By now, you may have heard about the “great wealth transfer,” which refers to Americans inheriting as much as $72 trillion over the next twenty years. Do you have a plan in place for your family? A recent article, “Is a Living Trust Really the Best Way to Pass an Inheritance to Your Family?” from The Motley Fool, explains how this estate planning tool works.
How does wealth pass to heirs? One way is a Last Will and Testament. However, a Living Trust may be better. The Living Trust is the creation of a legal entity, the trust, which allows the person creating it—the grantor—to control the trust and the assets in it during their lifetime. When the grantor passes, the secondary trustee takes over, managing assets in the trust and distributing them according to the language in the trust.
A living trust isn’t for everyone. There are definite advantages. However, there are also some disadvantages you’ll want to understand before deciding if this is for you.
Living Trusts allow the grantor to maintain control of the trust and the assets within the trust.

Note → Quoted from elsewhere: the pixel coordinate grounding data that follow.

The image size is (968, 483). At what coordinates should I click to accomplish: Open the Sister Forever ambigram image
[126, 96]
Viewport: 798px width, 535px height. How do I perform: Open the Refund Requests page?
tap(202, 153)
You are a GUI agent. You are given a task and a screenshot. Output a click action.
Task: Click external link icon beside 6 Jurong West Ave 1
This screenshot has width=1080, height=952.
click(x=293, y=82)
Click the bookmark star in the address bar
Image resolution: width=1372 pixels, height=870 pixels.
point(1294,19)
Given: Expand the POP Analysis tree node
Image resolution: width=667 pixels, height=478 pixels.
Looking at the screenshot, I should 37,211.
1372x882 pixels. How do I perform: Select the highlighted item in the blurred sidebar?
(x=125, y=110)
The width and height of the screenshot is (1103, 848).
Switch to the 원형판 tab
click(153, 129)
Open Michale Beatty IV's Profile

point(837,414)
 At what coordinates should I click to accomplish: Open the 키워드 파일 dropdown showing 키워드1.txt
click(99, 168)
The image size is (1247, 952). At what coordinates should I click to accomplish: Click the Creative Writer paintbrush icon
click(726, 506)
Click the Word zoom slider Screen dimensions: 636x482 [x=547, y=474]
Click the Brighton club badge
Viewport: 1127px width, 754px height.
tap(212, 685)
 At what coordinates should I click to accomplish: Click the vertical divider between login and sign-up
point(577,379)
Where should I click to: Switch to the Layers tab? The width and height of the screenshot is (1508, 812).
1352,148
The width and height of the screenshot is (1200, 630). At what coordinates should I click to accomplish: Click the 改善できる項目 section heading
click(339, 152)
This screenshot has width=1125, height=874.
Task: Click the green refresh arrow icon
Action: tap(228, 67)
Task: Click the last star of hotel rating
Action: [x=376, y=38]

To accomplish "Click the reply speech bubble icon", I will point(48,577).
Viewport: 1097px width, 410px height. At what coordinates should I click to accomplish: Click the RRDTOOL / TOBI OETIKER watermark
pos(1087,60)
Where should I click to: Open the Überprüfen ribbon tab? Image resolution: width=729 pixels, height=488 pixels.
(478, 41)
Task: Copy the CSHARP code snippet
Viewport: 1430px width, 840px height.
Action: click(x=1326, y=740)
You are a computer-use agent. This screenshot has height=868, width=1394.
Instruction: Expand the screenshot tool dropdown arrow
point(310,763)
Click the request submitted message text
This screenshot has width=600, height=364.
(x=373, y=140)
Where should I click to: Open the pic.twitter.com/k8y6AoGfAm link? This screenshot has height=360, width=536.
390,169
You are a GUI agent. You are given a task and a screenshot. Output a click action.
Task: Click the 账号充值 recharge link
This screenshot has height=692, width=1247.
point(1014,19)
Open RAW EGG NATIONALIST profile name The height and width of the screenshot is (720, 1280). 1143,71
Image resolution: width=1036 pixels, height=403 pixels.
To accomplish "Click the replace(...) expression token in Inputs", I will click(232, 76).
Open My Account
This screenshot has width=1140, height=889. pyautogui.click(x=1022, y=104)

The grantor can change their mind about any aspect of the trust at any time. They can change beneficiaries, remove assets or even close the trust.
The Living Trust takes assets out of your probate estate, meaning the assets in the trust are distributed to beneficiaries with no court involvement. Probate is a lengthy, expensive and public process. It can take months or years to complete, and the will becomes part of the public record. Anyone who wants to, from nosy relatives to scammers, can read the will.
Those with significant wealth use trusts to keep their private business private. People with estranged family members use trusts to maintain privacy and prevent feuds.
However, there are some downsides to consider. There is some work and costs associated with trusts. Placing assets into a trust requires retitling those assets, such as real estate or investment accounts.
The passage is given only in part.